§ **Instructions**
(1) Decide whether each statement agrees with the mesenteric artery dissection abstract, answering yes or no and quoting the deciding words: (a) The review covered patients diagnosed from 2006 to 2016. (b) The study drew on data from several centers. (c) The authors expected that most SMAD would need surgery.
(2) Please write out the part of the mesenteric artery dissection abstract between "OBJECTIVES: Isolated spontaneous" and "treatment and outcomes.", inclusive.

§ **Selected text**

---+---

Northwestern University, Chicago, IL, USA.

OBJECTIVES: Isolated spontaneous dissection of the superior mesenteric artery (SMA) and celiac artery (CA) remains a rare condition, however has been increasingly noted incidentally on diagnostic imaging. We sought to study the natural history and outcomes of patients presenting with isolated spontaneous mesenteric artery dissections (SMAD) hypothesizing that most SMAD can be treated non-operatively.
METHODS: Single center retrospective review of patients presenting with the diagnosis of SMAD between 2006-2016. Data analysis includes demographics, clinical data, radiologic review, treatment and outcomes.

---+---

§ **Provided information**
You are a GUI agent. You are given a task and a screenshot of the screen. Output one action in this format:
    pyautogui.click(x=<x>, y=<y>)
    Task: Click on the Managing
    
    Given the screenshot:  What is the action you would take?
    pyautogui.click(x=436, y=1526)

---+---

§ **Exercise answers**
(1)
(a) Yes: "between 2006-2016"
(b) No: "Single center retrospective review"
(c) No: "hypothesizing that most SMAD can be treated non-operatively"

(2)
OBJECTIVES: Isolated spontaneous dissection of the superior mesenteric artery (SMA) and celiac artery (CA) remains a rare condition, however has been increasingly noted incidentally on diagnostic imaging. We sought to study the natural history and outcomes of patients presenting with isolated spontaneous mesenteric artery dissections (SMAD) hypothesizing that most SMAD can be treated non-operatively.
METHODS: Single center retrospective review of patients presenting with the diagnosis of SMAD between 2006-2016. Data analysis includes demographics, clinical data, radiologic review, treatment and outcomes.